En vacances, monsieur Georges retrouve ses amis : Colin, qui vend des soutiens-gorges sur les marchés, et Schumacher, un huissier de justice. Malgré leur diversité sociale, ils se fréquentent depuis longtemps. Ils s’entendent très bien ensemble. Ils boivent le coup ensemble. Ils passent ensemble des vacances ordinaires.

Ils ont aussi des idées sur les « étrangers » assez similaires. Sur les étrangers en général, mais sur les Arabes en particulier. Rien de bien méchant, n’est-ce pas, mais chacun chez soi tout de même. Et là, on est dans le racisme ordinaire.

Un jour, Georges tente de violer la fille de Colin. Elle refuse. Il la tue. Et c’est là que commence la connerie ordinaire.

Rapidement, des ouvriers – dois-je préciser qu’ils sont d’origine algérienne ? – sont soupçonnés. Et comme la police ne va pas assez vite, les braves Français décident de lui donner un coup de main.
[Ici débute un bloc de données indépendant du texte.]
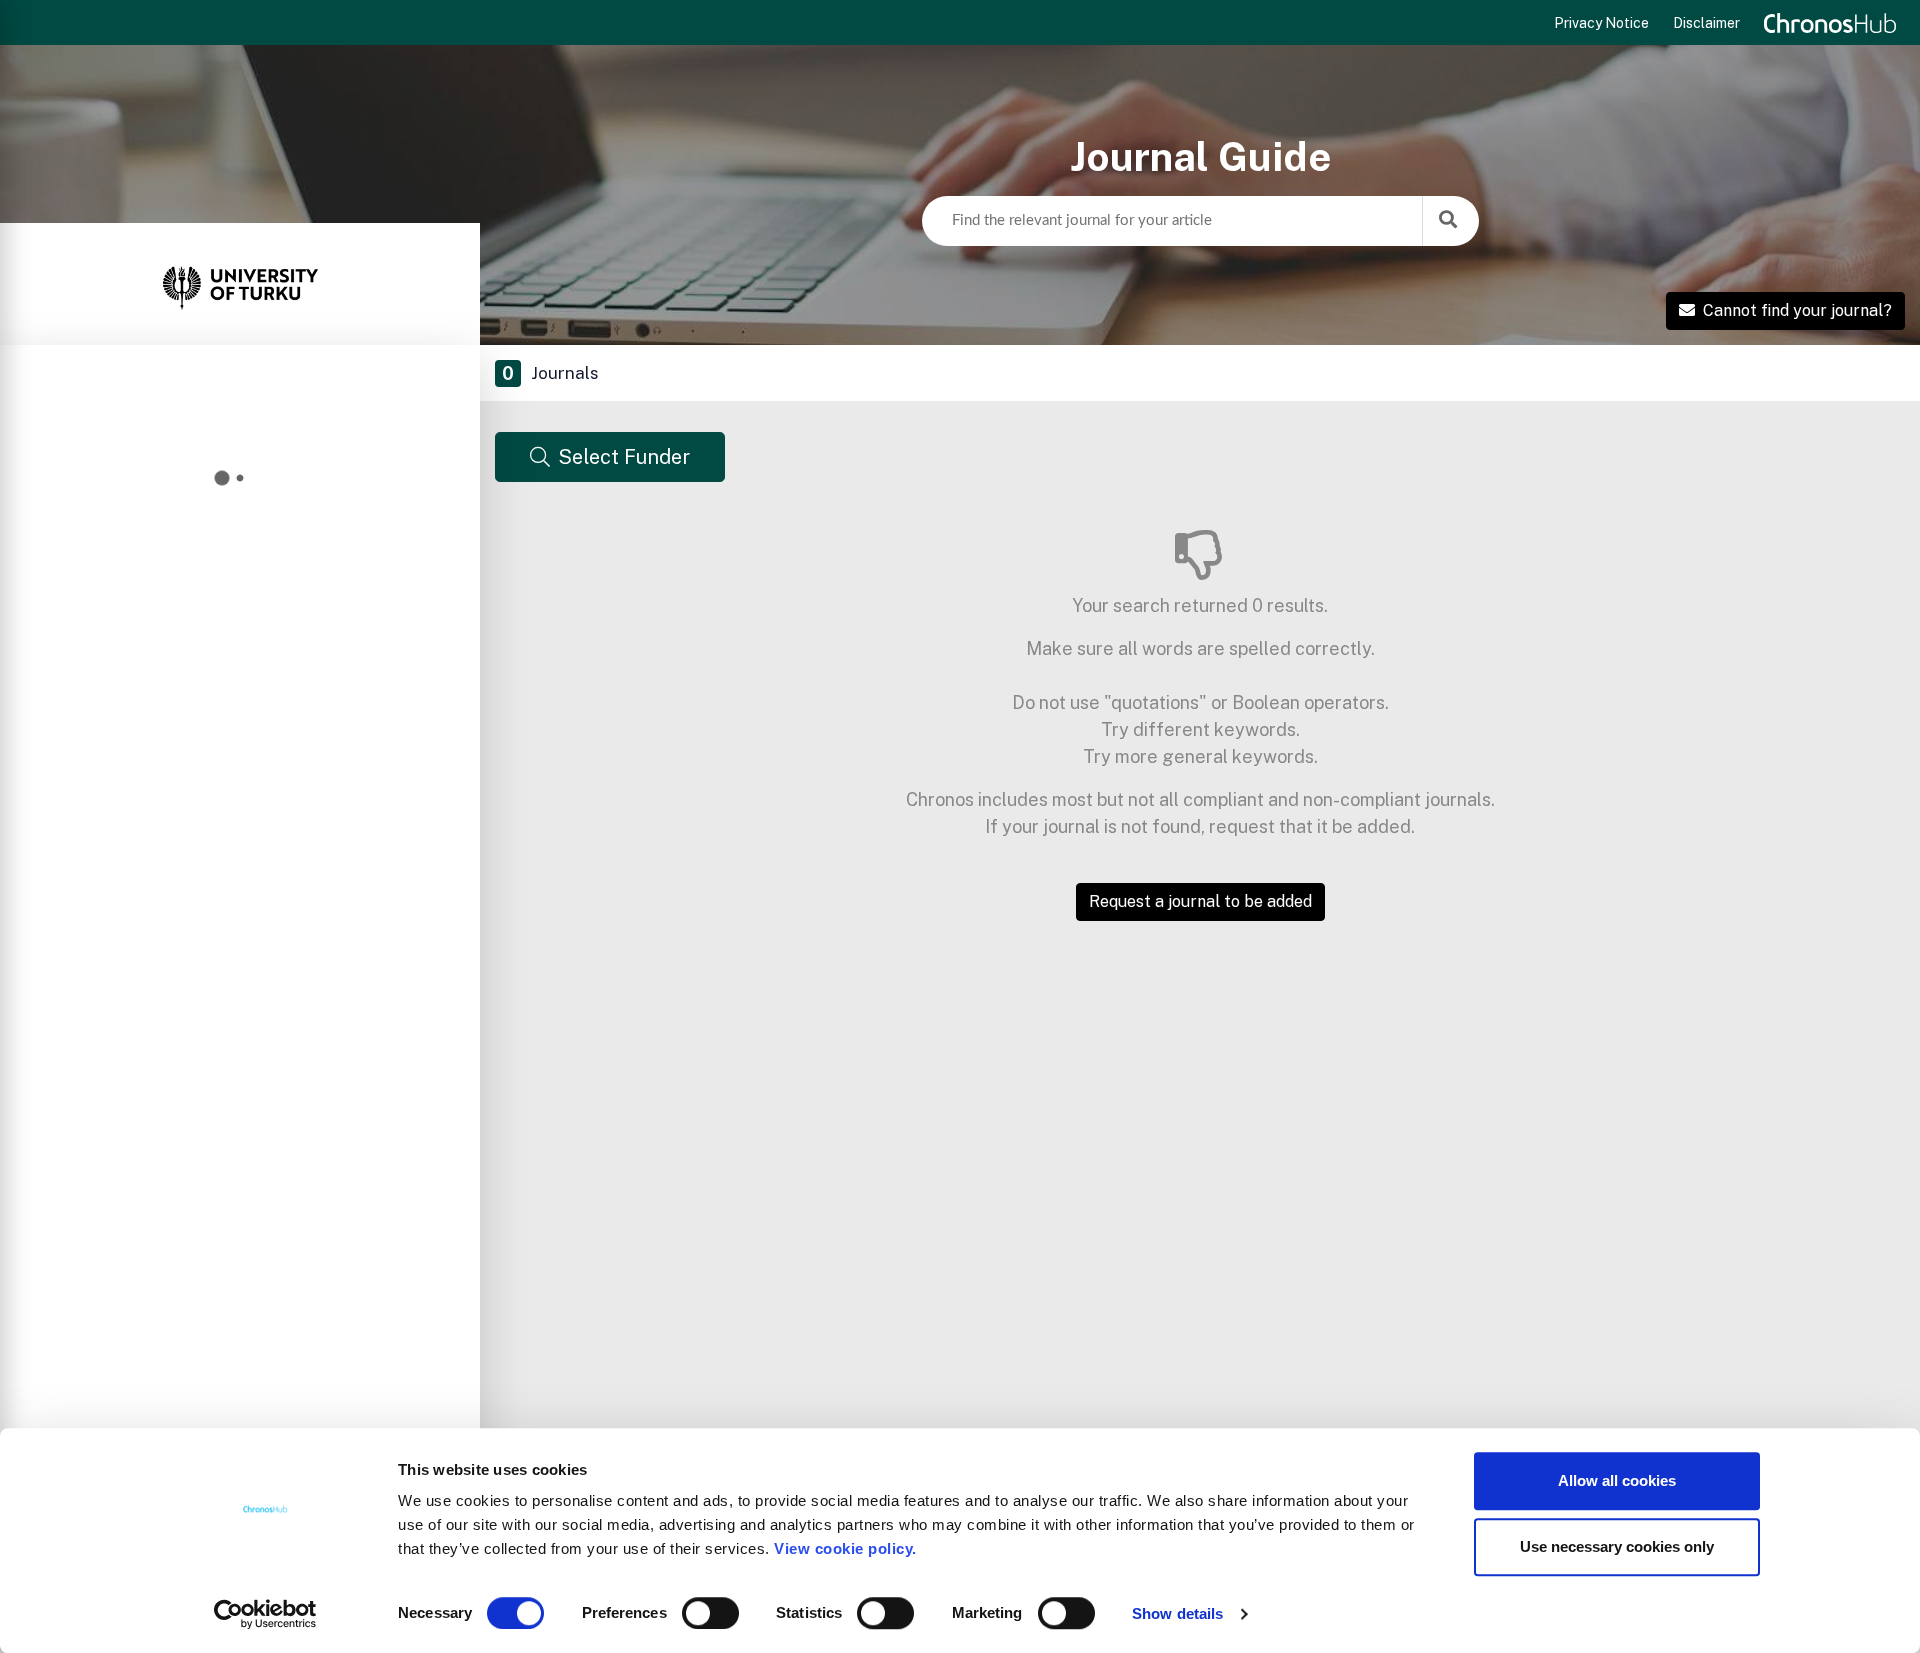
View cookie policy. (850, 1548)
Résultat : un baraquement mis à sac, un blessé grave, un mort.

Mais comme le dit le substitut de la République : « des histoires comme ça, on en a trois pas mois… »

L’enquête est confiée à l’inspecteur Boulard (Jean Bouise, épatant). Boulard, c’est le porte-parole de Boisset. Il ne veut pas étouffer l’affaire. Il dénonce ce climat de racisme ordinaire et la lâcheté des pouvoirs publics par rapport à ces événements.

Mais il faut aussi vivre. Alors, en fin de compte, il étouffe l’affaire. Il sera commissaire. Mais il résume très bien la situation : « Du point de vue personnel, je trouve ça dégueulasse. Mais du point de vue professionnel, je m’exécute. » Mais on sent tout son dégoût dans cette décision de justice (on dirait aussi « parodie »).

 

Et les racistes ordinaires ?

Lajoie (Jean Carmet). Le personnage central. Le veule. Il parle beaucoup, et laisse agir les autres. Il n’a un bâton en main qu’une fois l’homme mort. Et quand il en parle dans son café, ce n’est plus une meute déchaîné qui se rue sur cinq pauvres types désarmés ? Ce sont trois quatre justiciers contre une horde de barbares. Pas étonnant que son fils s’en éloigne.

Colin (Pierre Tornade). Le père de la jeune fille tuée. Il a des circonstances atténuantes, sa fille est morte. Il est même prêt à se dénoncer mais les autres l’en dissuadent. C’est peut-être le plus humain de cette bande.

Schumacher (Michel Peyrelon). L’huissier de justice. Le notable. Le respectable. Mais aux idées extrêmement nauséabondes. Idées courtes, bien entendues, distillées avec sa diction impeccable et si particulière. Pour citer Napoléon à propos de Talleyrand : « de la merde dans un bas de soie. »

L’ancien d’Algérie (Victor Lanoux). Parce qu’il y en a toujours un dans ces situations-là. C’est le bras armé de cette justice. C’est lui qui incite et excite les autres. Il se recrée son Algérie. Il se venge d’une victoire qu’il n’a pas pu avoir. Lanoux est, là encore, formidable.

Les autres. Les pauvres cons qui se laissent entraîner et paraissent le regretter. Les plus dangereux, parce qu’on ne les distingue pas.

 

Quarante ans après, je ne suis pas sûr que les mentalités aient beaucoup évolué.